%%

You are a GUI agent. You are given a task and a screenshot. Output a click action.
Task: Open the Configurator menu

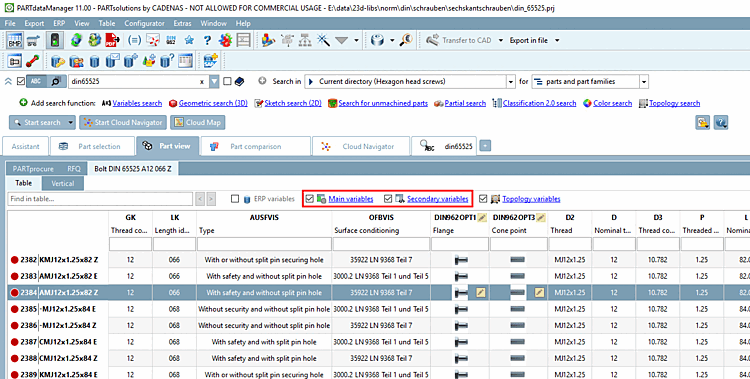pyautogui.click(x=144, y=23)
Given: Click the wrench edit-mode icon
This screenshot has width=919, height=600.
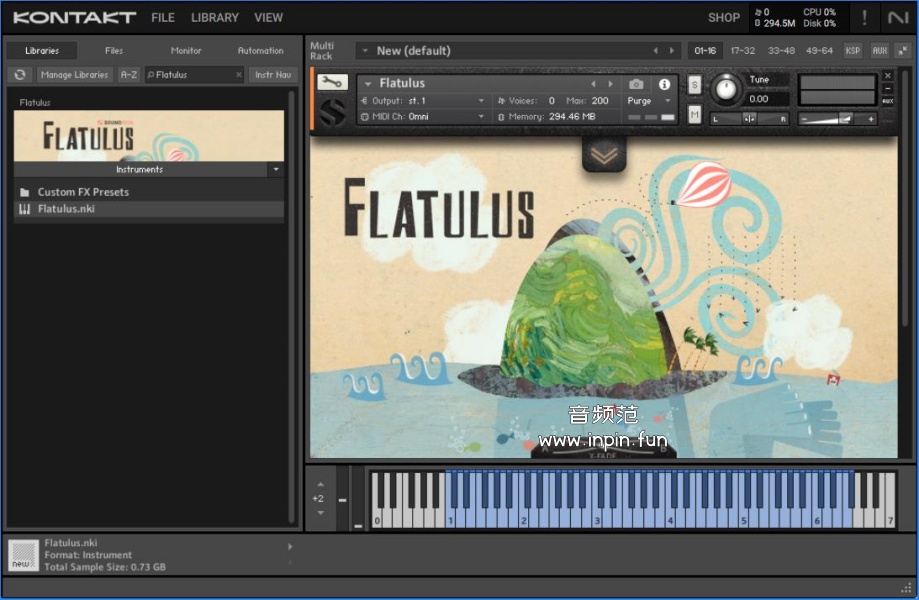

%%
%%

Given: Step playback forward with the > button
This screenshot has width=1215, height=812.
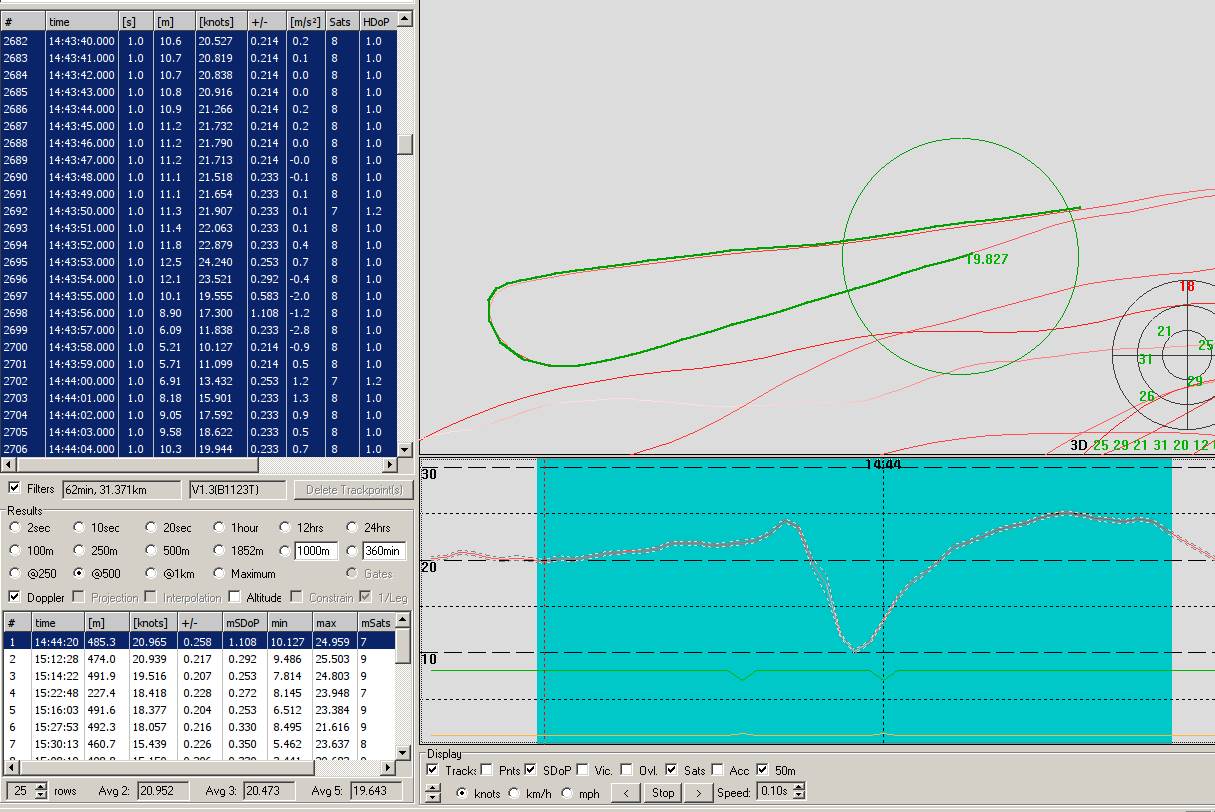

%%
%%

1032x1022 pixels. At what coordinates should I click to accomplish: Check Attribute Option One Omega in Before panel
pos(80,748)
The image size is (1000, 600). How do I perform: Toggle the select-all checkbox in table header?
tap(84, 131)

%%

In the listing above, find the line with "You are a GUI" and the line with "This screenshot has width=919, height=600.". Copy both of them and every line between, exactly, but not the pictures.

You are a GUI agent. You are given a task and a screenshot. Output a click action.
Task: Open the Configurator menu

pyautogui.click(x=144, y=23)
Given: Click the wrench edit-mode icon
This screenshot has width=919, height=600.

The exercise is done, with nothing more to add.